Gilt das Gleiche auch für die Mindestsicherung?
Ich denke, dass es notwendig ist, den Menschen genug Geld zum Leben zu lassen. Die Mindestsicherung sollte auch in dieser Höhe angepasst werden, sonst macht es ja keinen Sinn.

Kommen wir zum Thema Corona. Was waren die drei größten Fehler der Bundesregierung?
Dass man jetzt im dritten Corona-Jahr dieselben Fehler der ersten Jahre wiederholt. Dass man keine Vorkehrungen trifft, um sich auf eine Herbstwelle vorzubereiten. Dass man die Corona-Pandemie zu früh für beendet erklärt hat. Dass man es nicht geschafft hat, eine hohe Durchimpfungsrate zu erreichen. Das waren vier.

Aber auch Ihnen sind eklatante Fehleinschätzungen passiert. Zu Beginn der Pandemie haben Sie in einem Interview gesagt: „Nichts bringt es bei der Prävention, wenn man Masken trägt. Masken gehören nicht in den Alltag, weil sie sogar das Infektionsgeschehen erhöhen können.“ Im Vorjahr haben Sie Hans Peter Doskozil wegen der „eindeutig zu frühen Öffnungen“ getadelt, die sich dann als eben nicht falsch herausgestellt haben. Ist es nicht so, dass auch Sie Fehler machen, nur fallen sie in Opposition eben nicht so auf?
Was die Masken betrifft: Man selbst lernt dazu, die Wissenschaft lernt dazu, die Experten lernen dazu. Und es ist entscheidend, dass die Politik dazulernt. Aber diesen Lerneffekt sehe ich bei der Bundesregierung nicht.

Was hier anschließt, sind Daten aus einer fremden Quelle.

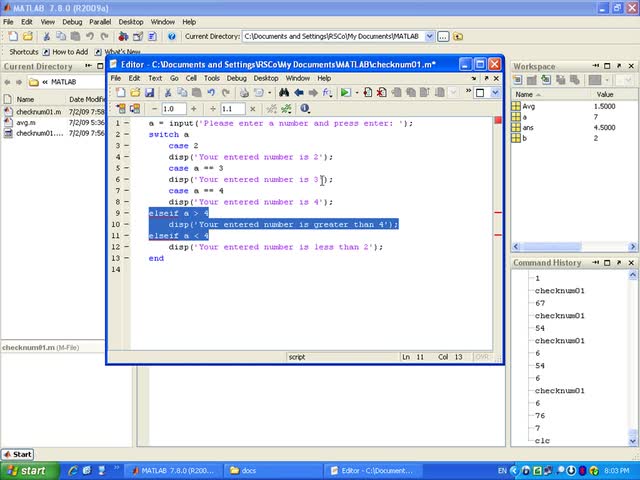This screenshot has height=480, width=640.
Task: Toggle line 9 breakpoint dash marker
Action: point(128,213)
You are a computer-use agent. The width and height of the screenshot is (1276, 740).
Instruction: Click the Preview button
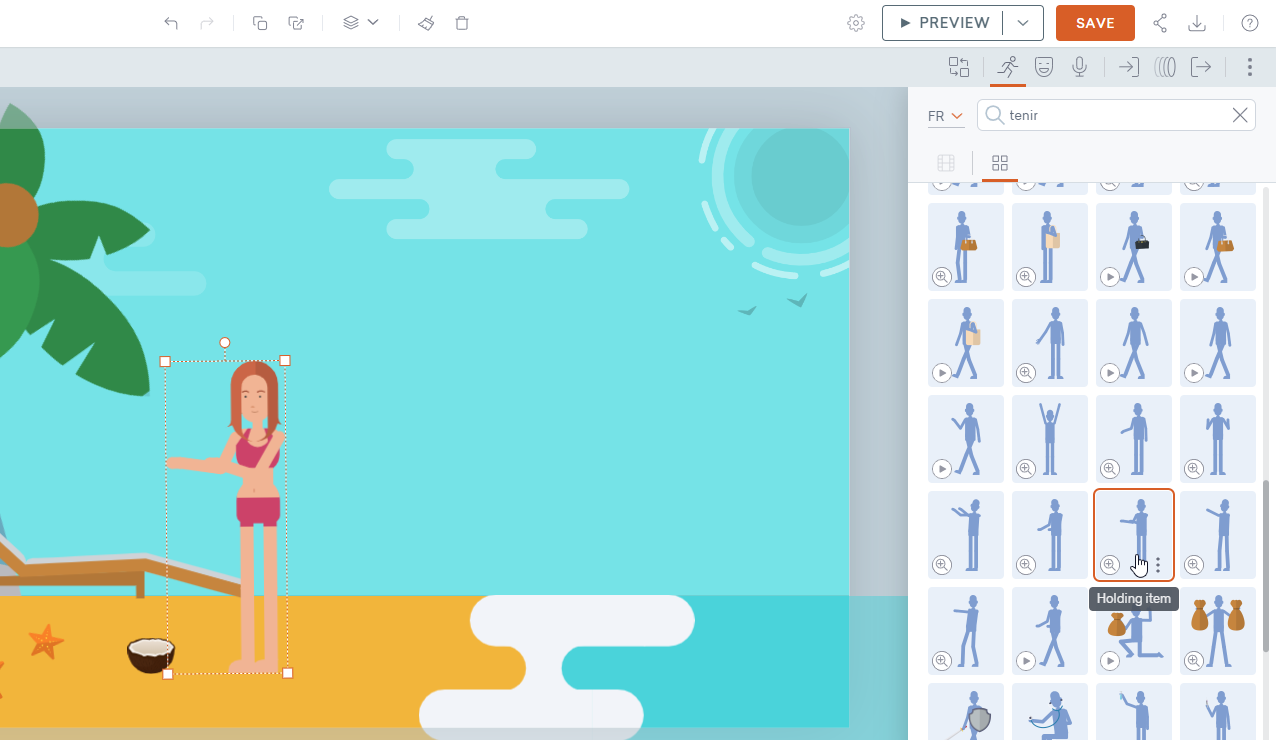pyautogui.click(x=943, y=23)
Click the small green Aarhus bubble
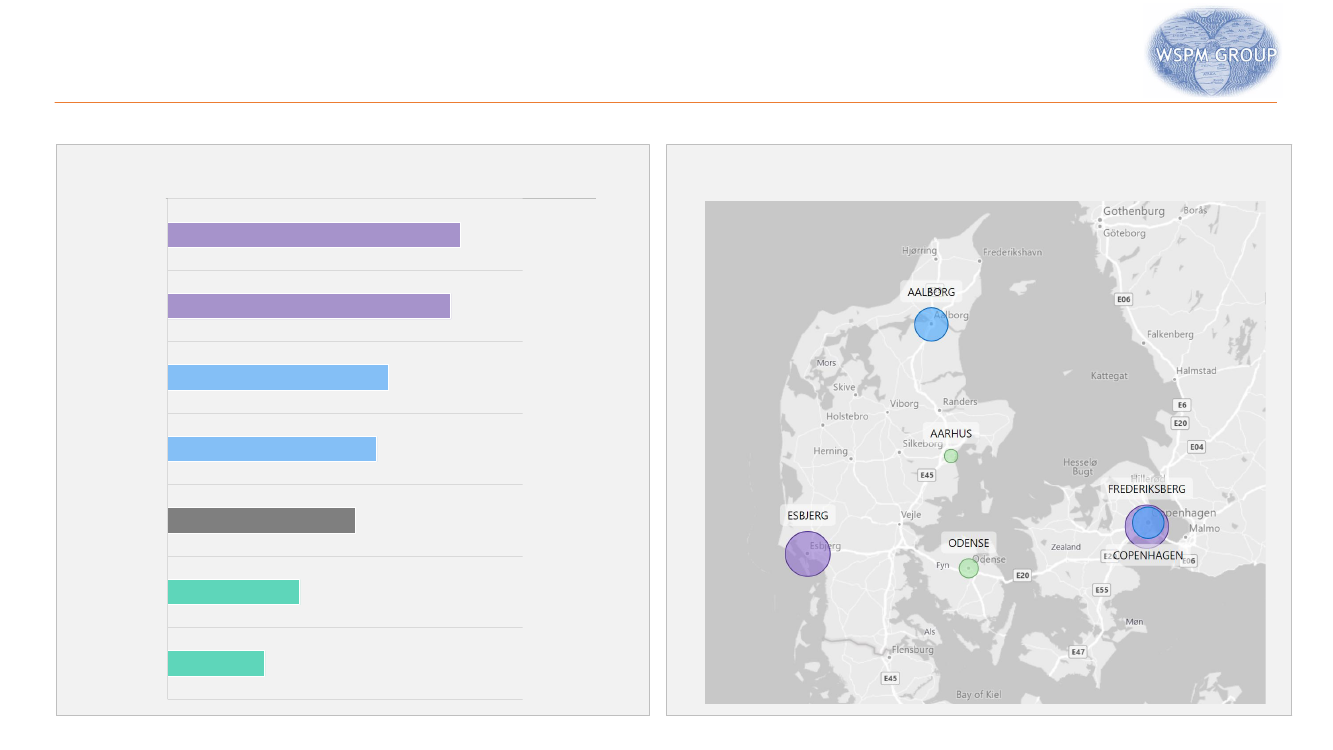Viewport: 1333px width, 750px height. [951, 456]
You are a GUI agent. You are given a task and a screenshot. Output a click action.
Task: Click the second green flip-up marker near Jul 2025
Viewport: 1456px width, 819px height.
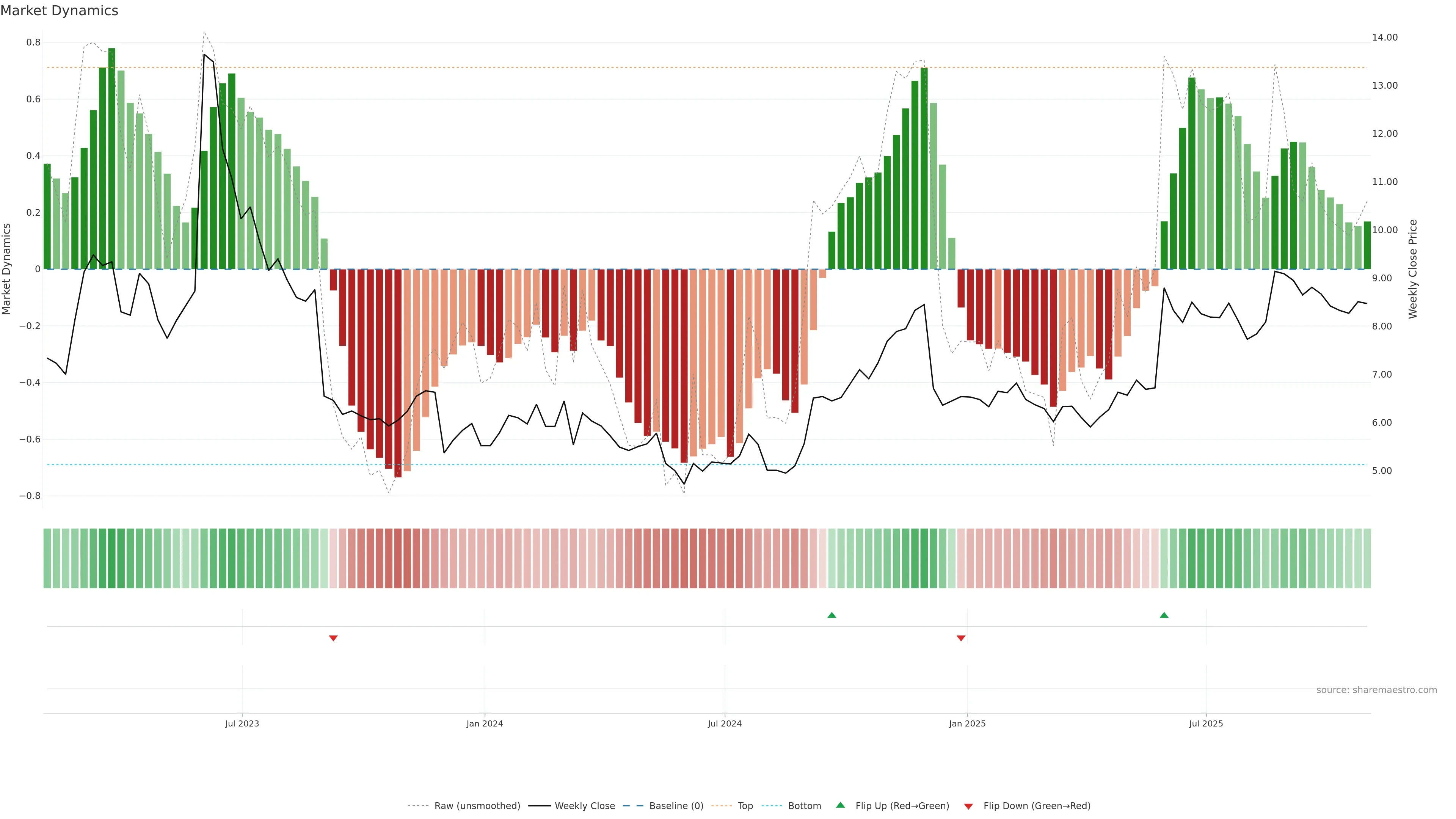(x=1164, y=615)
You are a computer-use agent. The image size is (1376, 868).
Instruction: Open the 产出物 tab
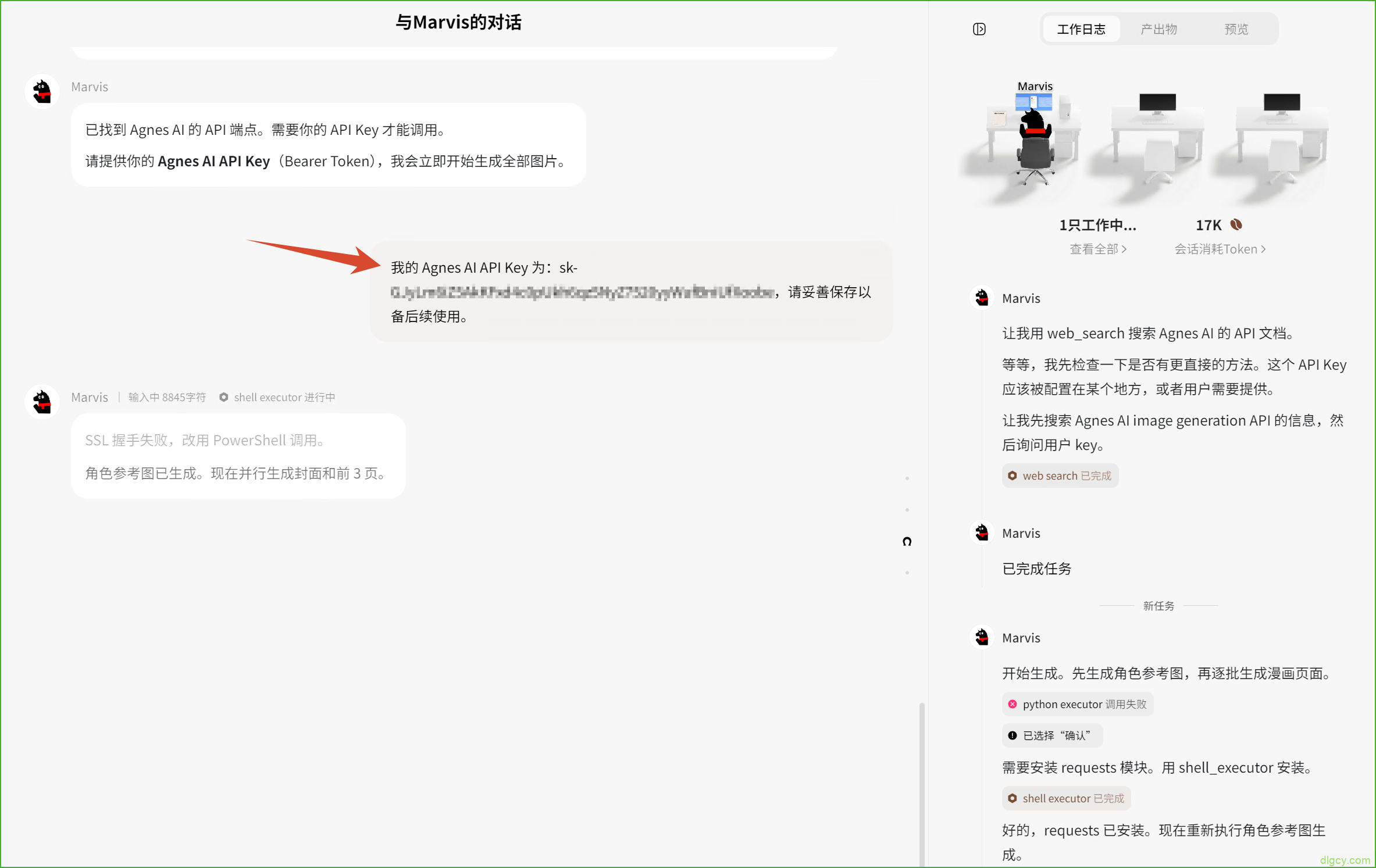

Kommen wir wieder zur Bundeskanzlerin Rendi-Wagner: Wie würden Sie das Land heute auf den Corona-Herbst vorbereiten?
Wir müssen bis zum Herbst eine Impfrate schaffen, die uns einen gewissen Schutz in der Bevölkerung gibt. Davon sind wir weit entfernt. Zweitens: Schutzmaßnahmen, die sich als Gewohnheiten etabliert haben, wie die Masken, sollten beibehalten werden, auch in den Sommermonaten. Und ein etabliertes Testsystem ist extrem wichtig.

Sie würden als Kanzlerin also jetzt die Impfpflicht sanktionieren?
Die Impfpflichtkommission hat der Politik die Möglichkeit gelassen, zu entscheiden, ob man jetzt für die komplett ungeimpfte Population eine Impfpflicht umsetzt. Dieser Empfehlung wäre ich gefolgt. Im Herbst ist es zu spät.

Letzte Frage. Laut dem Humor-Report von Marketagent wünschen sich 50 Prozent der Österreicher mehr Humor. Erheitern Sie die Österreicher. Erzählen Sie uns Ihren Lieblingswitz.
Diese Bundesregierung hält bis 2024.